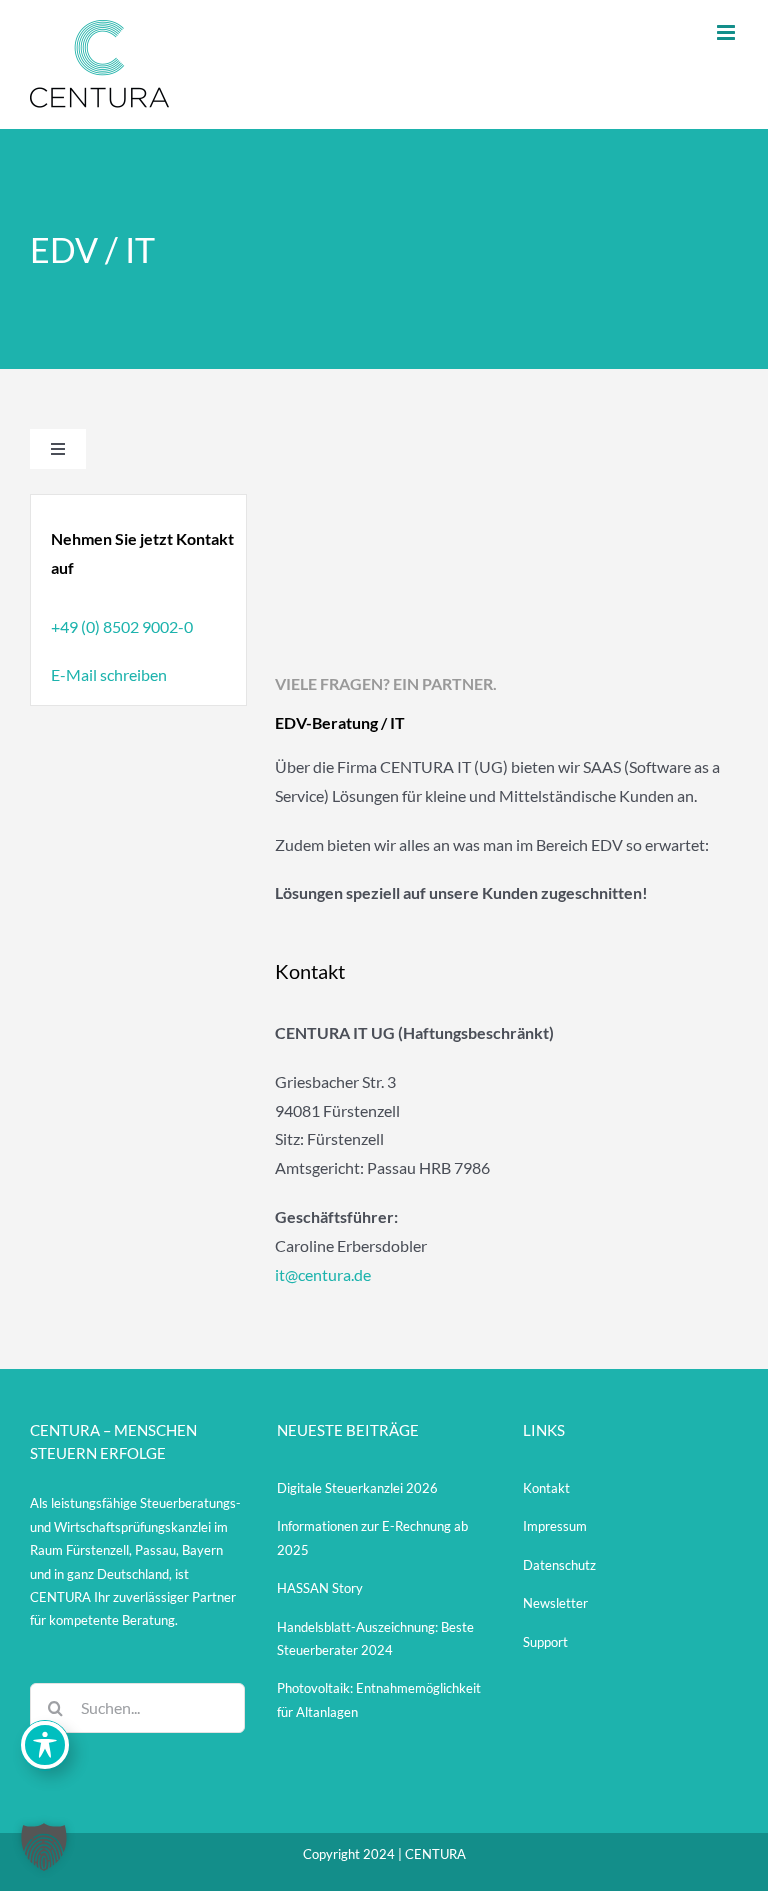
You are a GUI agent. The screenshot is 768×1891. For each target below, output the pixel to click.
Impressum (555, 1526)
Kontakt (546, 1488)
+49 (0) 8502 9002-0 (122, 626)
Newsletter (555, 1603)
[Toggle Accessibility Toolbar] (45, 1745)
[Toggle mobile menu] (727, 32)
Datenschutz (559, 1565)
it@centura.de (323, 1274)
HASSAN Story (320, 1588)
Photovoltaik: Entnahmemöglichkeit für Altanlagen (379, 1699)
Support (545, 1642)
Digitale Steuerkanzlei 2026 (357, 1488)
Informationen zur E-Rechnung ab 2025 (372, 1537)
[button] (44, 1847)
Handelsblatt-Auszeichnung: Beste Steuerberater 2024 (375, 1638)
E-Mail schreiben (109, 674)
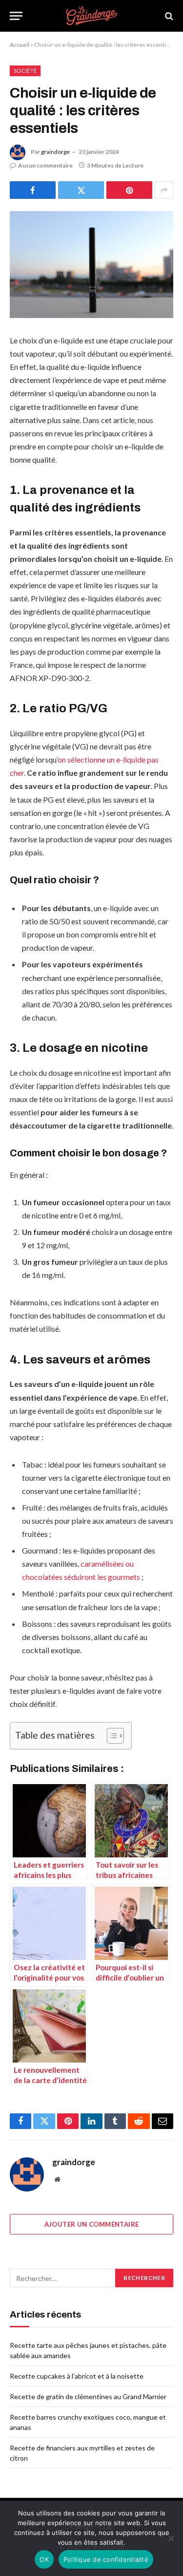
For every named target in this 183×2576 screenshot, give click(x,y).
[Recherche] (168, 16)
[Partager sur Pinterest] (129, 190)
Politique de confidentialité (105, 2559)
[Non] (171, 2538)
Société (25, 70)
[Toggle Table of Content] (111, 1735)
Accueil (19, 44)
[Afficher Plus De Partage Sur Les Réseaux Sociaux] (164, 190)
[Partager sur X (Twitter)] (81, 190)
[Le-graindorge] (91, 16)
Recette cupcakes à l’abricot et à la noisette (76, 2376)
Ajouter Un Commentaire (91, 2224)
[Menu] (16, 16)
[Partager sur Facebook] (33, 190)
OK (44, 2559)
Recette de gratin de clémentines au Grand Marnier (88, 2396)
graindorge (55, 151)
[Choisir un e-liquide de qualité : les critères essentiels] (91, 264)
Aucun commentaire (45, 165)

■ PROBLEM STATEMENT: Repeat each line of the records above exactly, but do not copy the pictures.

■ SOLUTION TO THE EXERCISE:
You are a GUI agent. The screenshot is 768×1891. For each target below, output the pixel to click.
Impressum (555, 1526)
Kontakt (546, 1488)
+49 (0) 8502 9002-0 (122, 626)
Newsletter (555, 1603)
[Toggle Accessibility Toolbar] (45, 1745)
[Toggle mobile menu] (727, 32)
Datenschutz (559, 1565)
it@centura.de (323, 1274)
HASSAN Story (320, 1588)
Photovoltaik: Entnahmemöglichkeit für Altanlagen (379, 1699)
Support (545, 1642)
Digitale Steuerkanzlei 2026 (357, 1488)
Informationen zur E-Rechnung ab 2025 (372, 1537)
[button] (44, 1847)
Handelsblatt-Auszeichnung: Beste Steuerberater 2024 (375, 1638)
E-Mail schreiben (109, 674)
For every named target in this 183×2576 screenshot, give click(x,y).
[Recherche] (168, 16)
[Partager sur Pinterest] (129, 190)
Politique de confidentialité (105, 2559)
[Non] (171, 2538)
Société (25, 70)
[Toggle Table of Content] (111, 1735)
Accueil (19, 44)
[Afficher Plus De Partage Sur Les Réseaux Sociaux] (164, 190)
[Partager sur X (Twitter)] (81, 190)
[Le-graindorge] (91, 16)
Recette cupcakes à l’abricot et à la noisette (76, 2376)
Ajouter Un Commentaire (91, 2224)
[Menu] (16, 16)
[Partager sur Facebook] (33, 190)
OK (44, 2559)
Recette de gratin de clémentines au Grand Marnier (88, 2396)
graindorge (55, 151)
[Choisir un e-liquide de qualité : les critères essentiels] (91, 264)
Aucun commentaire (45, 165)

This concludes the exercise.